Pensei diversas vezes em como começar a falar sobre esse filme, essa obra, essa arte. Um filme que, pra mim, não retrata apenas a vida de um homem com “h” maiúsculo, mas sim de um HOMEM, em sua essência mais profunda.
É uma obra que vem pra tocar, pra provocar emoções fortes — e faz isso do começo ao fim. Não sei nem por onde começar a descrever tudo o que senti assistindo. Foi mais do que ver um filme. Foi sentir: tensão, desconforto, estranheza… mas também satisfação, plenitude. É aquele tipo de filme que bagunça por dentro, que te deixa em silêncio depois dos créditos, não por falta do que dizer, mas porque tudo o que se sente transborda.
A atuação do Jesuíta?

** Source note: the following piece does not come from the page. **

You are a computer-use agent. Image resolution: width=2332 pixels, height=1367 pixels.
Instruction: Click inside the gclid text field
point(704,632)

Impecável. Mas mais do que isso — foi como se ele não estivesse interpretando, mas simplesmente sendo. A impressão que ficou é que Ney era um pavão, tanto na vida quanto nos palcos, com um brilho próprio, uma presença intensa. E, ao mesmo tempo, eu sentia que ele chorava por dentro a cada cena, sem derramar uma lágrima. Isso me deixou perturbado. Me pegou de um jeito difícil de explicar… porque enquanto ele não dizia nada, suas expressões, seus gestos, suas atitudes falavam tudo. Ele era um silêncio tagarela, que gritava através da contenção. Misericórdia.
É um filme que, com certeza, não vai agradar pessoas que ainda estão limitadas aos próprios sentimentos. Mas quem se permite sentir vai entender que essa história fala de um HOMEM com todas as letras maiúsculas — um exemplo de respeito, de princípios, de atitudes coerentes, de responsabilidade afetiva, de empatia.

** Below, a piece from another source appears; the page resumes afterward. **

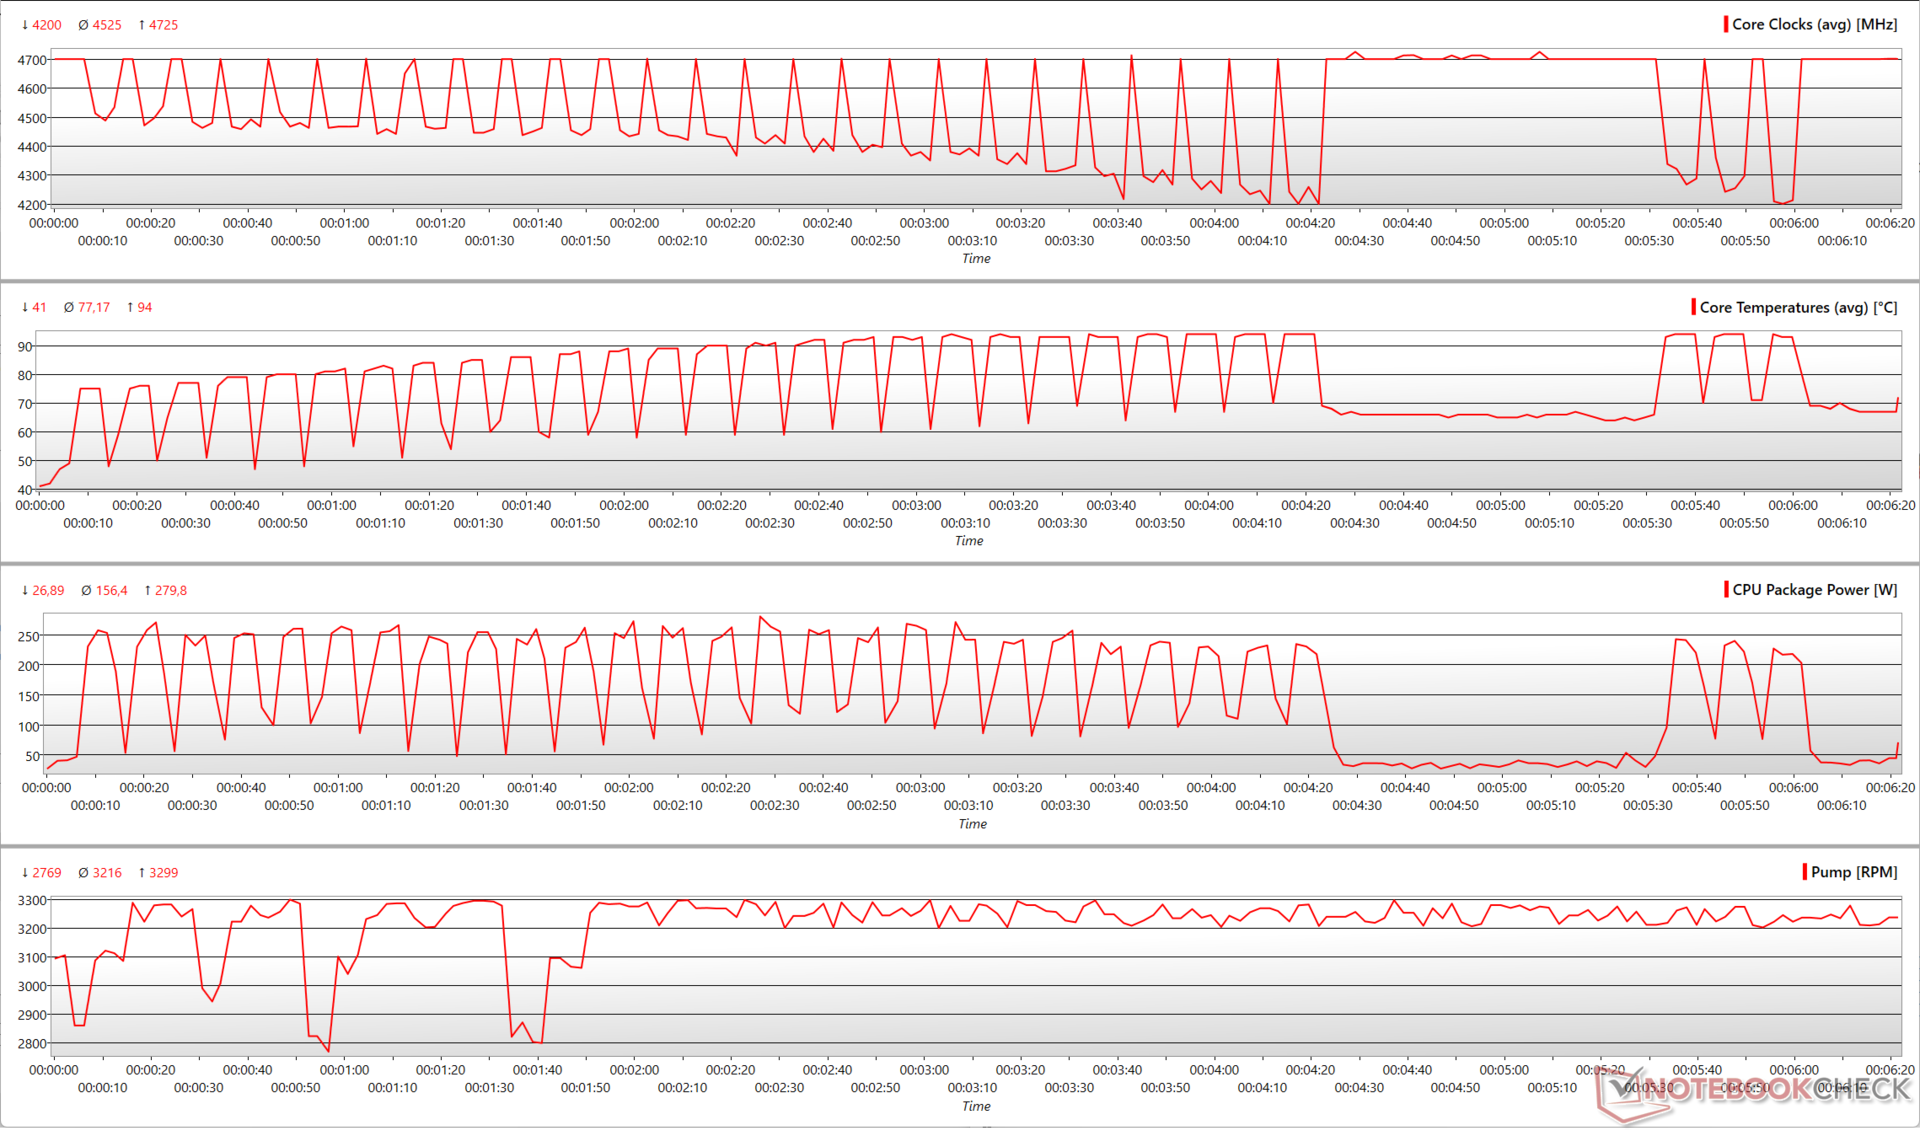The height and width of the screenshot is (1136, 1920).
Task: Click the maximum power arrow showing 279,8
Action: click(147, 591)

É sobre encarar a vida de queixo erguido, sem jamais demonstrar fraqueza, mesmo quando tudo pesa. E, mais que isso, é sobre a grandeza de ser superior ao mal que nos fazem, mostrando compaixão, acolhimento, união. Sem rancor, sem raiva, sem vingança.
Isso, pra mim, é um traço de maturidade que a maioria não alcança. Um filme que me marcou. Uma história que eleva. Simplesmente arte.